I’ll never be a mother. Thinking it aloud in my head forces me to acknowledge the idea with a fatal finality, and I take a seat on the grass beneath the three. I want to take up as little space as possible, curl all up around myself, and shrink into nonexistence; the ultimate Irish exit.

Taking a long drag, I know I’m bordering on morbidity and irrationality again, but there’s definitely something crushing about finding out you physically cannot have children. It wasn’t a choice I made, part of some chic, progressive lifestyle (I’m not being judgmental; to each his own, man. Live and let live, I say). I knew I was lucky to meet Frank; for a while there I thought I’d die alone, like really and truly alone, where the only people at my funeral are friends who have outlived me and cemetery staff. I wanted love and to be loved so badly I was on the verge of doing something reckless and desperate, like online dating (that’s a joke; I don’t judge).
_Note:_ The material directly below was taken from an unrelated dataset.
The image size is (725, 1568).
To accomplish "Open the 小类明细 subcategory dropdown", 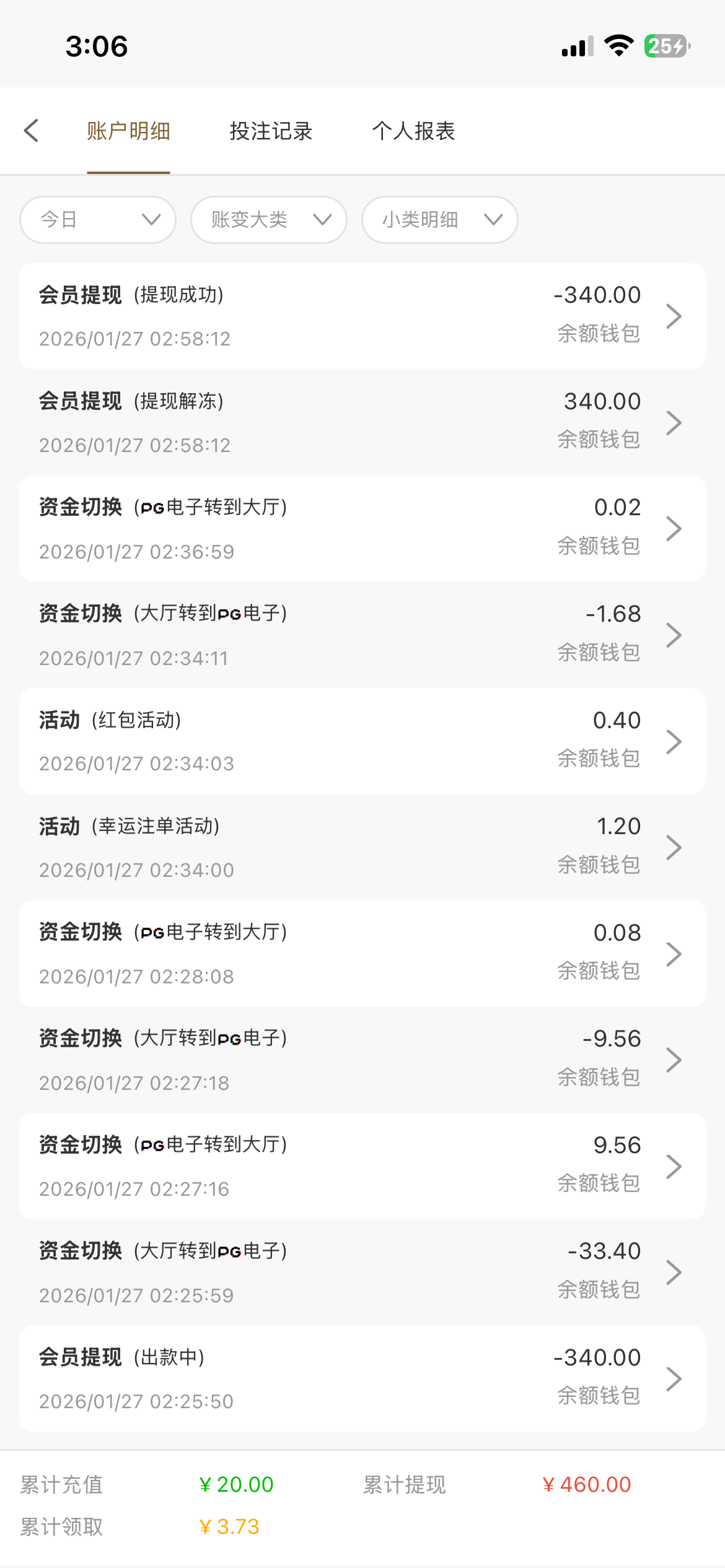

Enter Frank, the knight in shining armor; a decent-looking man with a great sense of humor, steady income, and a tolerance for feminine bullshit that is otherworldly. He’s been so patient and forgiving, and I don’t deserve him; I really don’t.

But he deserves children. He wants them; we’ve talked about it. And I can’t give that to him.

I know there’s adoption and fostering and surrogates and a seemingly endless list of possibilities. I know, somewhere deep down inside that this doesn’t have to be the end of the discussion, but it’s different and anyone who says different is selling something.

So maybe I should amend my earlier assertion: I’ll never be a mother on my own terms.

I suppose that sounds kind of selfish and twisted and grotesque, but hey; that’s me all over. Like right now, I’m smoking this cigarette in the July heat when I’m supposed to be at Kathleen’s side, holding her hand and feeding her ice chips, the whole delivery shebang. I snuck out because I needed a cigarette because those roles will never be reversed. I can’t have kids.

And it’s obviously jacking me up real bad, but I can never ever say anything to Kathleen about this, especially not today, which is ironic because it’s the one day it’s dismantling my psyche. Kathleen’s my best friend – another love I don’t really deserve – and she’d be the most supportive person in the world. Seriously, if I told her right now about all of this, she’d Google solutions on her phone from her hospital bed, shouting search results to me as they move her into the delivery room. But it’s her day and I just need to handle my shit.

If I had a daughter, that’s a lesson I’d teach her, that being a strong woman means that sometimes, you just have to handle it. You can break later but in the moment, step up.

I could teach my son that lesson too, because really, strength transcends gender.

Great; I’m crying. I’m sweaty, smell like smoke, and mascara’s running down my cheeks. I’m a mess, and everyone will know and everyone will ask, and we all know that only makes things worse.

Fuck. Shit. Balls.

I haven’t told Frank yet either. Think he’ll leave? He won’t, like I said he’s a good man, but he’ll think about it. And who could blame him?

I take one last drag and stub the cigarette out on the curb behind me. I have to stretch to the point of almost laying down, so fuck it. I lay down in the grass with my head uncomfortably on the curb to watch the sky through the leaves of the weak tree.